### [Task description]
Using the material that follows, identify and copy each line with the string "icon".

### [Data supplied]
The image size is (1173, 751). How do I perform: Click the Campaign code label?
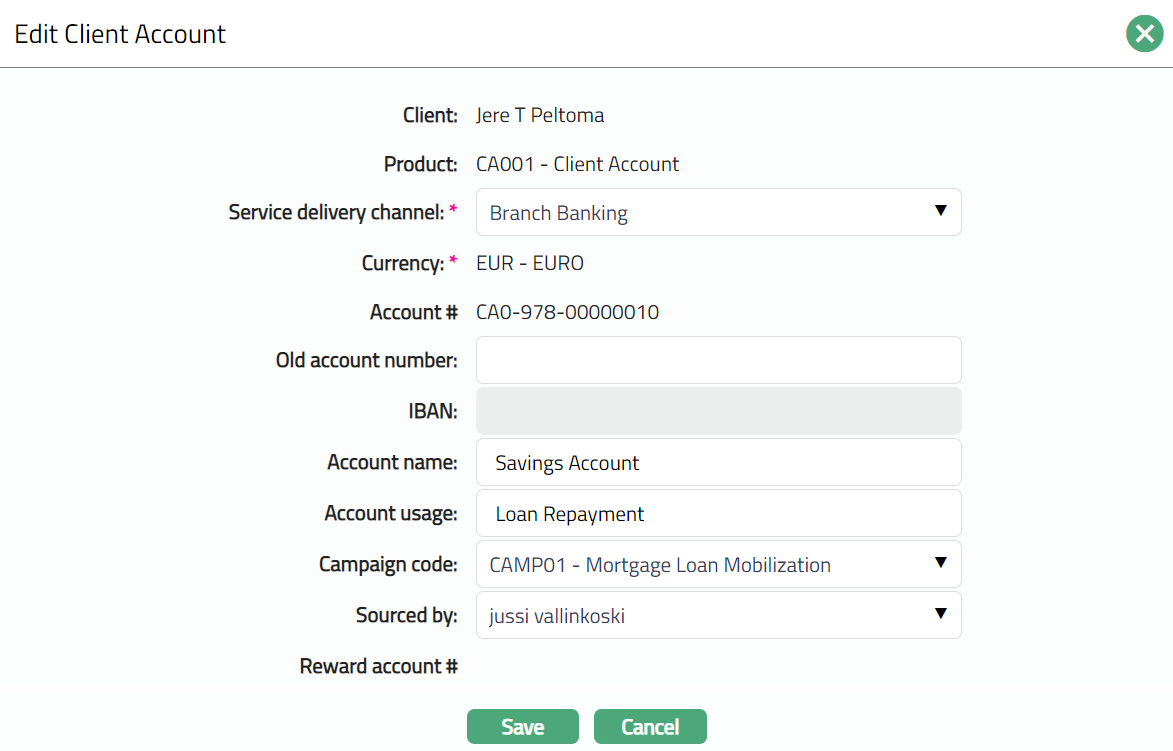[x=388, y=565]
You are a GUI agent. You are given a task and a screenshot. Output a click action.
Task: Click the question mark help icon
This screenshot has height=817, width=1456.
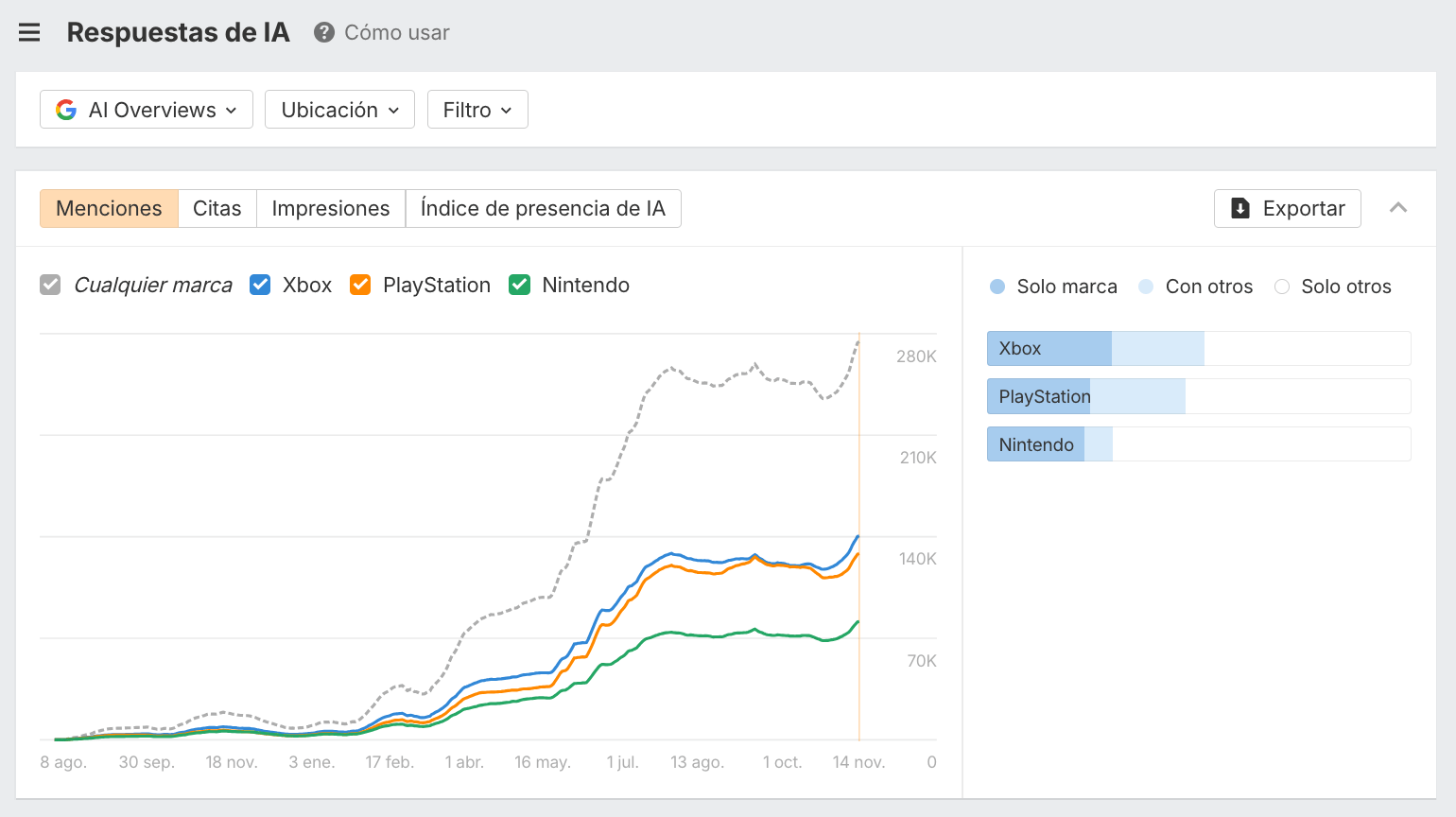click(323, 32)
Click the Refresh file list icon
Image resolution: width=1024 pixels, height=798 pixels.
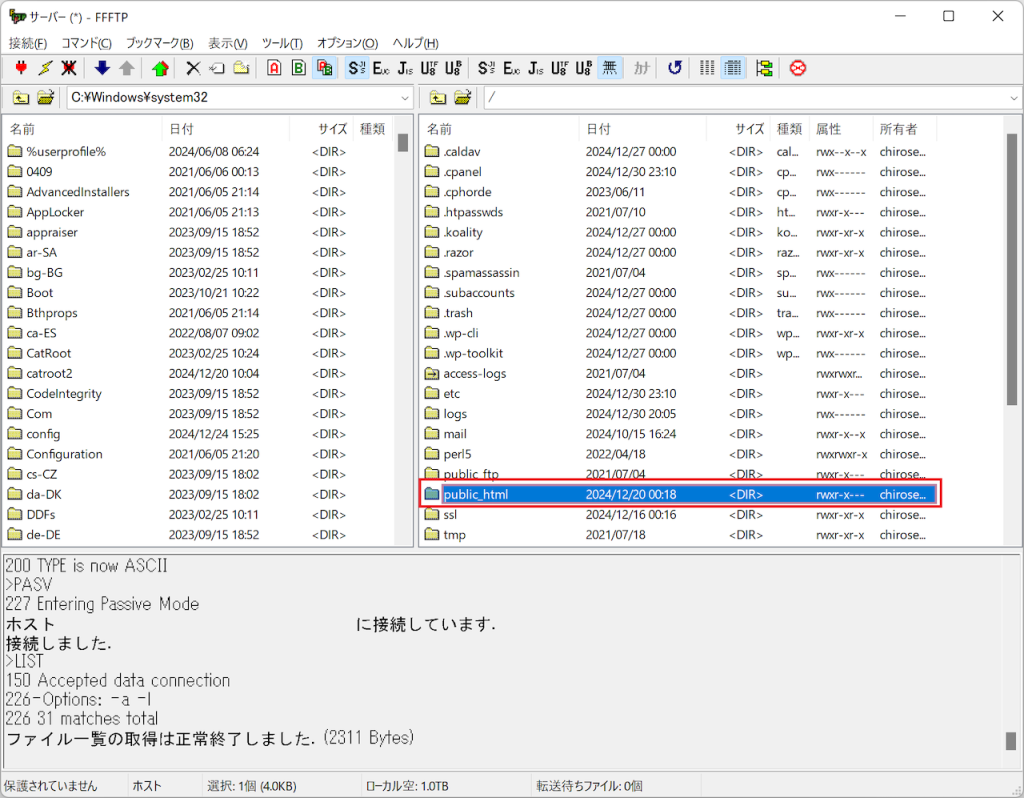(673, 68)
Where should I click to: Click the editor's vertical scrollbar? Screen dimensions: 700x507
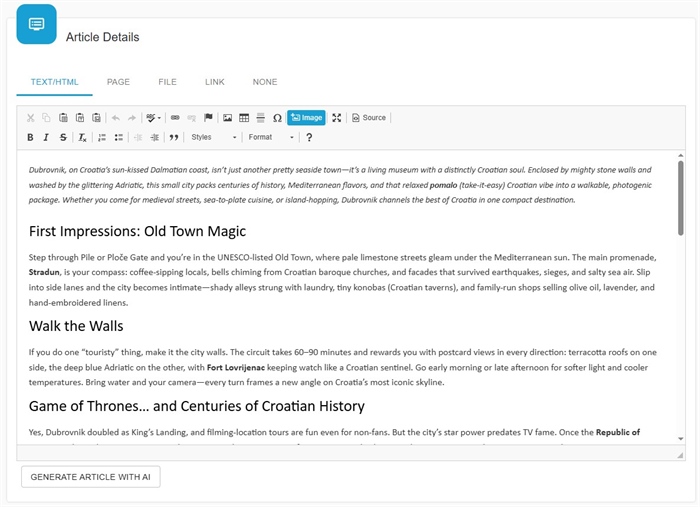tap(680, 200)
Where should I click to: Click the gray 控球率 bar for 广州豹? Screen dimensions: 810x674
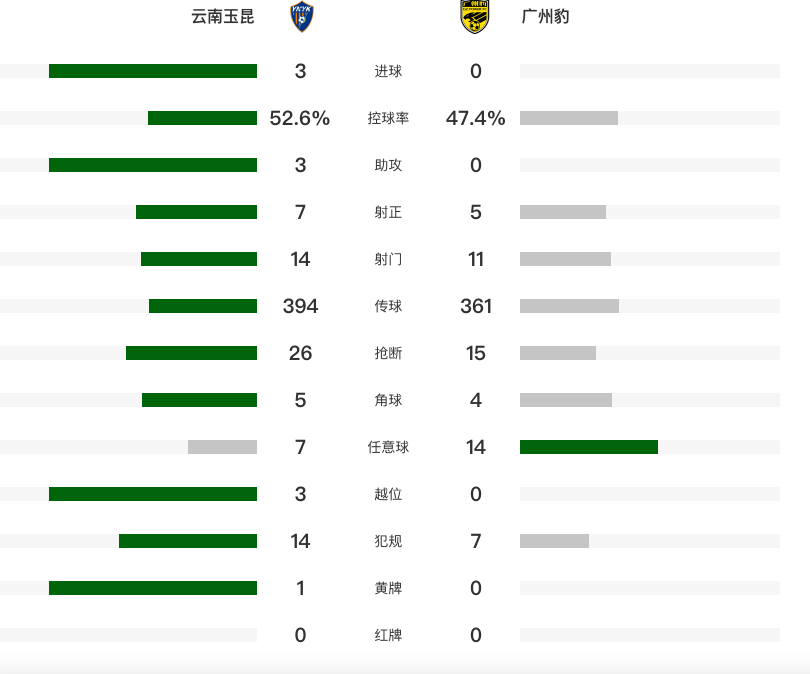(569, 118)
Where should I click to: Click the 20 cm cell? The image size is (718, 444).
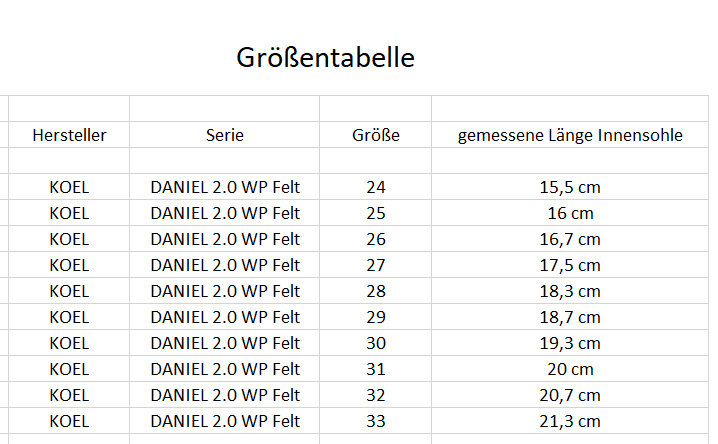pos(570,369)
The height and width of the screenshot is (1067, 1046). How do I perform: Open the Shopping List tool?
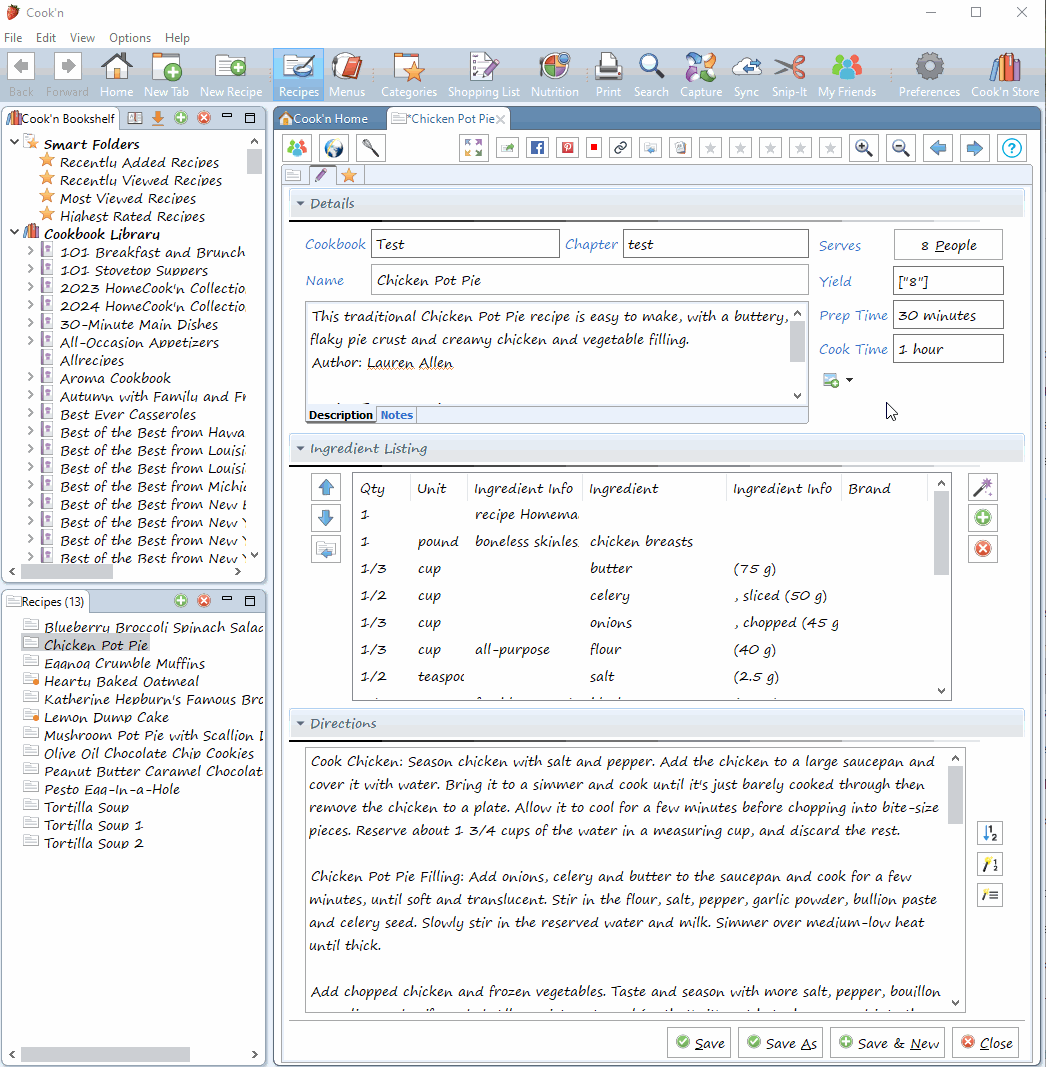(x=483, y=75)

### [Task result]
Task: Click the question mark help icon
Click the Refresh file list icon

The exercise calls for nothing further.